Fue después del gol de Montenegro, cuando la angustia recorrió las tribunas de River y los hinchas del Rojo pensaron que quizás, aunque sea, por lo menos, le amargaban la tarde victoriosa y socarrona a los de River. Cuatro minutos y dos pelotas que llegaron al área de Barovero para que el fútbol tuviese, a falta de otros atributos, un poco de emoción. Tardía, pobretona, pero valorable emoción, más allá de que no ocurriera nada nuevo en esa tarde de olvido y resignación. Chinchón de cartas repetidas, vuelta al mismo montón, sin un solo jocker en una ronda austera de repetir jugadas para no arriesgar sirviéndole una carta al otro. Como en un tango, todo pudo ser distinto si un minuto antes del gol ponchazo de River, Fredes metía la pelota en el arco millonario en un pica-pica que ganó el arquero Barovero. Un gol siempre ayuda al espectáculo cuando lo anota el que llega menos pertrechado. Para salvar la tarde, debió ser al revés para que River tuviera que subir al techo de su fútbol en vez de conformarse con lo que le cayó del cielo, ese gol de Iturbe, acto seguido al que se perdiera Fredes. Se consolidó lo reprochado. Reapareció una sensación devoradora de mediocridad. Se fue acomodando, como un visitante no deseado, la conformidad de River.
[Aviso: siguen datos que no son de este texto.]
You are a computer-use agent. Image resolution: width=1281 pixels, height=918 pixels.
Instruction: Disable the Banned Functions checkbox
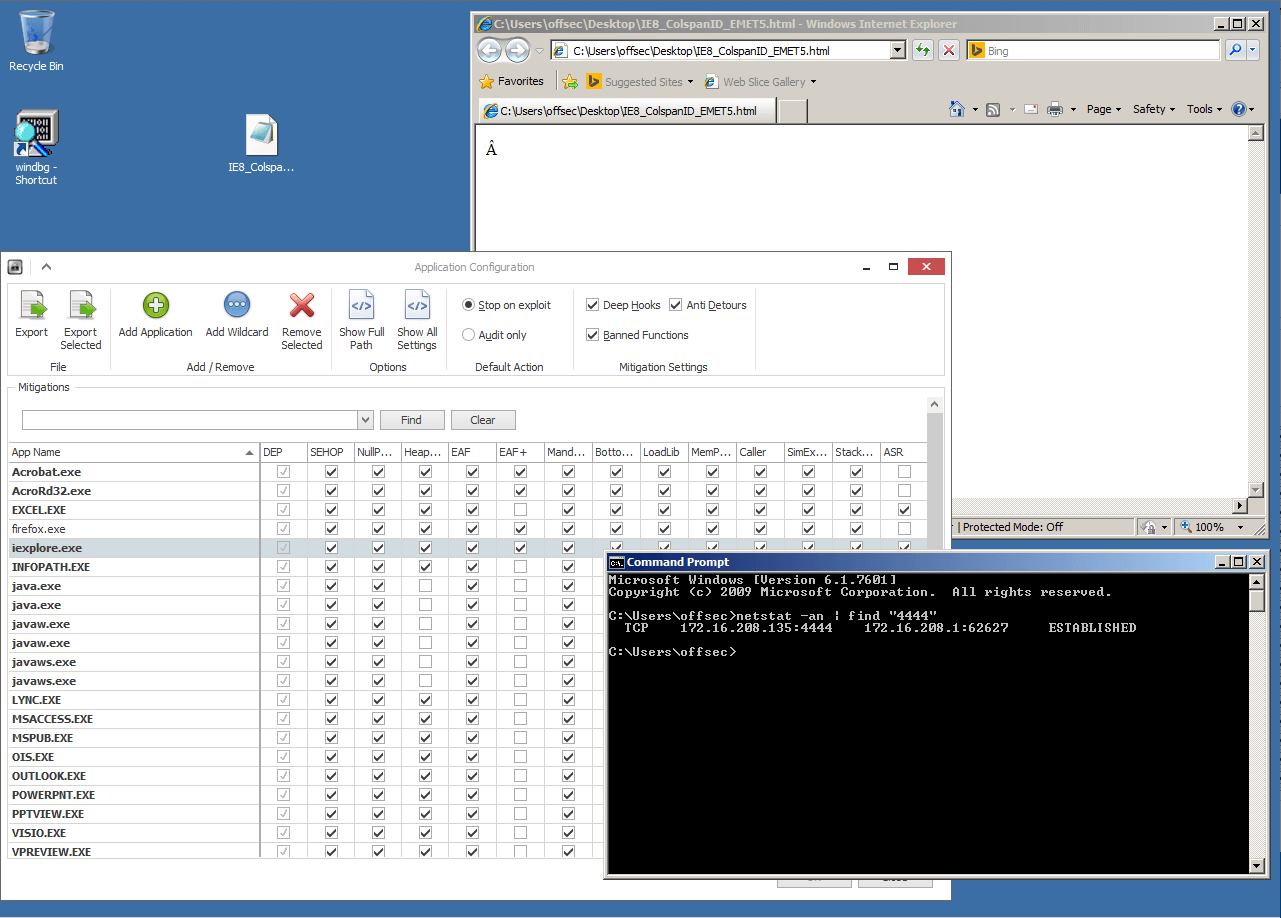(x=593, y=335)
Independiente sólo subrayaba su impotencia. El cronista no recuerda si fue en el primer o segundo tiempo que Vangioni tocó una pelota por arriba de un rival en la mitad de la cancha y el público lo celebró con gratitud. Después vendría el gol de Lanzini, lo mejor de la tarde. Un pase de Kranevitter, vertical hacia la derecha, hacia Iturbe, la corrida, el freno, el toque hacia el goleador del equipo y el remate colocado, abriendo el pie derecho para asestar lo que parecía el último golpe a Independiente. El último capítulo fueron esos cuatro minutos del final, un epílogo inesperado que pudo ser un cuento de terror para River, al que esos dos balones caídos cerca de Barovero parecieron detener el latido de la tribuna adicta.
Independiente se va. Había una B, un club que se había cansado de gozar y, distraído por sus glorias, se fue dejando caer como se desvanecen las fortunas de los herederos que se creyeron que a ellos no les llegaría nunca la malaria. Internas, deudas cuantiosas permitidas en los tiempos del fútbol estafado, empobrecimiento de las arcas hasta quedarse con planteles que asombran a su historia de grandes jugadores, Independiente dio una muestra muy precisa de su escaso poderío actual.
Hoy, o la semana próxima puede, con el alivio del que suelta la mano que lo sostiene en la caída, asistir a su derrumbe. Desorientado, como en cualquier debacle, no podrá encontrar el momento preciso en el que empezó una desventura que, no por pasajera, puede evitarle el dolor de una afrenta a su formidable bagaje. Al firmar la nota, el autor quiere señalar que seguramente no son estos jugadores, ni estos dirigentes, los que deban explicar ante la historia la razón del descenso que se parece a una guillotina que ya chirrría en el aire.